Di un vistazo a mi salón y me topé con una sorpresa, no había nadie dentro, seguí revisando a través de los barrotes del portón y me di cuenta de que en los otros salones tampoco había nadie. Lleno de intriga le pregunté a una señora que pasaba por la banqueta, – ¿qué hora es? Las 7:10 -me respondió amablemente. 😳 ¡Nooo! Tanto correr para nada, mi papá se equivocó al ver el reloj.
En la biblia podemos ver que a una ciudad entera le ocurrió algo similar, fue a Jerusalén. A ellos también se les fue la hora, pero no de entrar a la escuela, su situación fue mucho peor, ellos perdieron la hora de la visita de Jesús. Vemos que Jesús se lamentó porque la ciudad entera sufriría grandes catástrofes y todo “porque no reconociste el tiempo en que Dios vino a salvarte”. Lucas 19:44.
Podría resultar fácil juzgarlos, pero su situación era complicada, ellos esperaban un mesías que los librara del yugo del Imperio Romano, y no un maestro que enseñara de misericordia y amor al prójimo, lo que Jesús hizo chocaba con sus expectativas.
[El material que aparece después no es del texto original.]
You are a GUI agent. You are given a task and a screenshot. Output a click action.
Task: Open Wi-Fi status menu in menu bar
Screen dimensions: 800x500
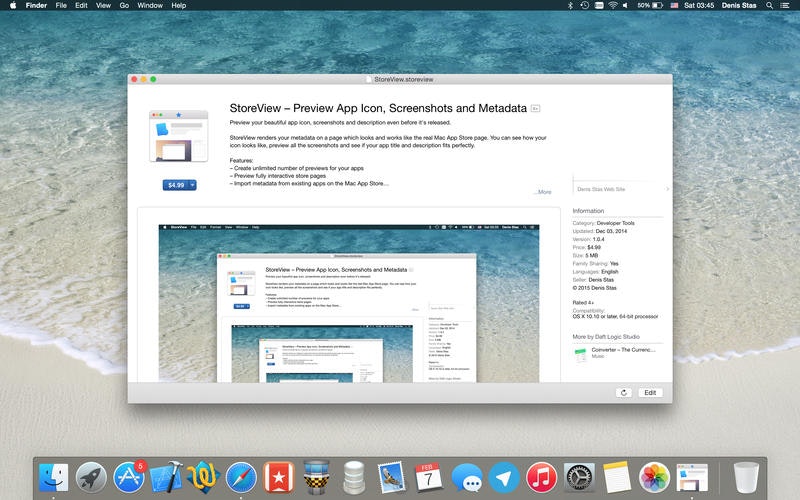[613, 6]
A nosotros nos puede pasar lo mismo, podemos dejar pasar “el tiempo de Dios” para nuestras vidas porque lo que Dios nos ofrece no va con nuestras expectativas. Hoy te invito a que te detengas por un momento y te preguntes ¿es el tiempo de Dios para… (coloca en este espacio lo que sea que estás esperando o la decisión con la que estás lidiando)? Y recuerda, tal vez lo que Dios tiene no coincide con tus expectativas, pero te aseguro que a la larga su tiempo y su voluntad son lo mejor para ti.
Feliz lunes.
p.d. Cuando supe la hora me regresé a casa para vestirme, peinarme y desayunar; obviamente, otra vez se me hizo tarde.